(REQUIREMENT)
Can you retype only the lines from the one with "Expand the TS13comp_timestep loop row" through the final line of the material, exactly as given?
'''
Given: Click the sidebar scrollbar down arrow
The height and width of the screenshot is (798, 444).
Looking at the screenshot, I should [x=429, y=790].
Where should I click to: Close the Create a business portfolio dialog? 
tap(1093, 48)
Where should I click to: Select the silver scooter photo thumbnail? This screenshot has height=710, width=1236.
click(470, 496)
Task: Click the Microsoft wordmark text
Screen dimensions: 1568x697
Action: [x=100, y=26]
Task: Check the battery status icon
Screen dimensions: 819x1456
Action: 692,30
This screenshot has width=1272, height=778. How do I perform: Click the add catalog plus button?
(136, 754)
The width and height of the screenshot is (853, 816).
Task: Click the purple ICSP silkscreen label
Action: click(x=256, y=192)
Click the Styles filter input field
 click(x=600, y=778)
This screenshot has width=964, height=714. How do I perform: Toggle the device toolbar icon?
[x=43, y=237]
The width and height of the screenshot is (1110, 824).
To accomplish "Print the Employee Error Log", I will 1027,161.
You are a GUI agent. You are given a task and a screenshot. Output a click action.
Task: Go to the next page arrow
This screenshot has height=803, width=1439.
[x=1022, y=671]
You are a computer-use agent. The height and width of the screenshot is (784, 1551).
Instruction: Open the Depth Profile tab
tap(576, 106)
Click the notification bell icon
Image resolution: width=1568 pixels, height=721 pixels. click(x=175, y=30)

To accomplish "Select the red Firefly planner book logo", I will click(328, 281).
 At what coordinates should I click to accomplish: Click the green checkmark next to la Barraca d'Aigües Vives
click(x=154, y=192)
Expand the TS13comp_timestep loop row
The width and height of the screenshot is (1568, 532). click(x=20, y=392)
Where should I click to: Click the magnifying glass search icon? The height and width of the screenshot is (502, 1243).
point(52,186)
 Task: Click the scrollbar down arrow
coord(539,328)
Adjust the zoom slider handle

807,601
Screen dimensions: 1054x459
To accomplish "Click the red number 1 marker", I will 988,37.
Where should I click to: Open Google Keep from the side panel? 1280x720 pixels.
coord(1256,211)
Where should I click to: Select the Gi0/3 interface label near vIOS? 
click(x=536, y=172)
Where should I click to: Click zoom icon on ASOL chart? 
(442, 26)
'''
(WORKED SOLUTION)
Expand the TS13comp_timestep loop row
The width and height of the screenshot is (1568, 532). click(x=20, y=392)
Where should I click to: Click the magnifying glass search icon? The height and width of the screenshot is (502, 1243).
point(52,186)
 Task: Click the scrollbar down arrow
coord(539,328)
Adjust the zoom slider handle

807,601
Screen dimensions: 1054x459
To accomplish "Click the red number 1 marker", I will 988,37.
Where should I click to: Open Google Keep from the side panel? 1280x720 pixels.
coord(1256,211)
Where should I click to: Select the Gi0/3 interface label near vIOS? 
click(x=536, y=172)
Where should I click to: Click zoom icon on ASOL chart? 
(442, 26)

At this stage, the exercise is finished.